[[ INPUT open ]]
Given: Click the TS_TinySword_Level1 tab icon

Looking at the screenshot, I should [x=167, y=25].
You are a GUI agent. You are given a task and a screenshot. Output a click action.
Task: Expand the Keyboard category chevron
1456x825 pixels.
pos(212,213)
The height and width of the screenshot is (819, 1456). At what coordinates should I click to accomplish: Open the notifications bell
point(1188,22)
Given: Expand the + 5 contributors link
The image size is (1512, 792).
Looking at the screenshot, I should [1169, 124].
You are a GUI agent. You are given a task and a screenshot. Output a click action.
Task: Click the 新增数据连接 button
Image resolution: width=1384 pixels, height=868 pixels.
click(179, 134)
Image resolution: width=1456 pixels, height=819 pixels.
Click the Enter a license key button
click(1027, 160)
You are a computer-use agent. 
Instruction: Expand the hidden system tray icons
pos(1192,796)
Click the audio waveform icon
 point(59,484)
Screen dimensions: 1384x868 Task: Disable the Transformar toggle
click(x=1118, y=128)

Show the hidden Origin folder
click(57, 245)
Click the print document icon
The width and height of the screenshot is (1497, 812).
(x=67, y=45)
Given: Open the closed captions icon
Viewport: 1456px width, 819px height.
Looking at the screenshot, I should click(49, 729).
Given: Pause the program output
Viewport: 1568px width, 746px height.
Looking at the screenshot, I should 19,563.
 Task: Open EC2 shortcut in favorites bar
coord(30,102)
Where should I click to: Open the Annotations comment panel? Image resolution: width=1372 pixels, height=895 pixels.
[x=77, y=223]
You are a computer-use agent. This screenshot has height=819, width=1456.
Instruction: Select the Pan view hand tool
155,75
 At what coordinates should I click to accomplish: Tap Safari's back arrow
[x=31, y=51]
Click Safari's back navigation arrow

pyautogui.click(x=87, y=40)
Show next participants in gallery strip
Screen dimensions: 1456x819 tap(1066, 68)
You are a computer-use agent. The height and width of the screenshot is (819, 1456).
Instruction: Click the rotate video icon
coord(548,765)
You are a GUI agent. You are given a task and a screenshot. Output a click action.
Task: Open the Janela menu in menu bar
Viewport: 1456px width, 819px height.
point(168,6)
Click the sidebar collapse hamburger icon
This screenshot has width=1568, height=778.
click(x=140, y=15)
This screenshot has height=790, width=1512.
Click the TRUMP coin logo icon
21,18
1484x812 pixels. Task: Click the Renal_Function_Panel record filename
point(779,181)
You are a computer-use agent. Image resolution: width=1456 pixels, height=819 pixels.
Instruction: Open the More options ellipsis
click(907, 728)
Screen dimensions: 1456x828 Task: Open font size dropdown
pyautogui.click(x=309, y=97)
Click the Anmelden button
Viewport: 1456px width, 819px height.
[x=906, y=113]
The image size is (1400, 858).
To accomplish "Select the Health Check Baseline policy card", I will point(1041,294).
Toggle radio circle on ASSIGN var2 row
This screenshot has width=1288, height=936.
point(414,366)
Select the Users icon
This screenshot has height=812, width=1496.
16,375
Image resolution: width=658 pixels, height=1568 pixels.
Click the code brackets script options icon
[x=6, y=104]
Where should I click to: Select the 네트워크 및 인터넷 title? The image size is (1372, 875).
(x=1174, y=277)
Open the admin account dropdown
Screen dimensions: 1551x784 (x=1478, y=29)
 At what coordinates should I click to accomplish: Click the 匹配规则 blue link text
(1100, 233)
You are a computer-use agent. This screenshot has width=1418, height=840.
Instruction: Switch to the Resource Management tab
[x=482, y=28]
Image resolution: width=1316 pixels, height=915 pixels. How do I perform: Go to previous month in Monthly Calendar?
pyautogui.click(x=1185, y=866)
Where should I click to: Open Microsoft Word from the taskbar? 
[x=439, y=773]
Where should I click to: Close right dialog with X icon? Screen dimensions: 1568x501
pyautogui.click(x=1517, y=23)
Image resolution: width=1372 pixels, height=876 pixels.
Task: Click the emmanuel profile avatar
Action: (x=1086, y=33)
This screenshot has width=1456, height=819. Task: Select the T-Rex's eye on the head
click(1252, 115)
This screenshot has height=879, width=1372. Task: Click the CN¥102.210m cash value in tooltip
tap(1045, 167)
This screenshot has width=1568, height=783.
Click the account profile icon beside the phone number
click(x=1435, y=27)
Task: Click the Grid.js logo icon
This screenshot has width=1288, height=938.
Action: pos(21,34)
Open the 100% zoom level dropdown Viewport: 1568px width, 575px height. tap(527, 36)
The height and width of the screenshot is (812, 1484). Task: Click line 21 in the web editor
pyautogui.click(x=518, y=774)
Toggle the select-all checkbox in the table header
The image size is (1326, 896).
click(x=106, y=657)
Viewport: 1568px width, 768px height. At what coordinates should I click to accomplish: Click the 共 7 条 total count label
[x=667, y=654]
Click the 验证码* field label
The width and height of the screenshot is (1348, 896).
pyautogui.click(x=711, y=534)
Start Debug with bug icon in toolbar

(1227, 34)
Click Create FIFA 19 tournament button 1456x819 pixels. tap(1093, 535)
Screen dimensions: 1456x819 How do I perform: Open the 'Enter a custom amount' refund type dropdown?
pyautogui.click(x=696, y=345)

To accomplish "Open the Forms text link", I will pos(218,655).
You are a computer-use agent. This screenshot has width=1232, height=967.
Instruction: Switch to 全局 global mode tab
[[ INPUT closed ]]
### INSTRUCTIONS FOR THE TASK
Exactly repeat the lines above, from the opening line through the one with "Given: Expand the + 5 contributors link", and include nothing else.

### WRITTEN ANSWER
Given: Click the TS_TinySword_Level1 tab icon

Looking at the screenshot, I should [x=167, y=25].
You are a GUI agent. You are given a task and a screenshot. Output a click action.
Task: Expand the Keyboard category chevron
1456x825 pixels.
pos(212,213)
The height and width of the screenshot is (819, 1456). At what coordinates should I click to accomplish: Open the notifications bell
point(1188,22)
Given: Expand the + 5 contributors link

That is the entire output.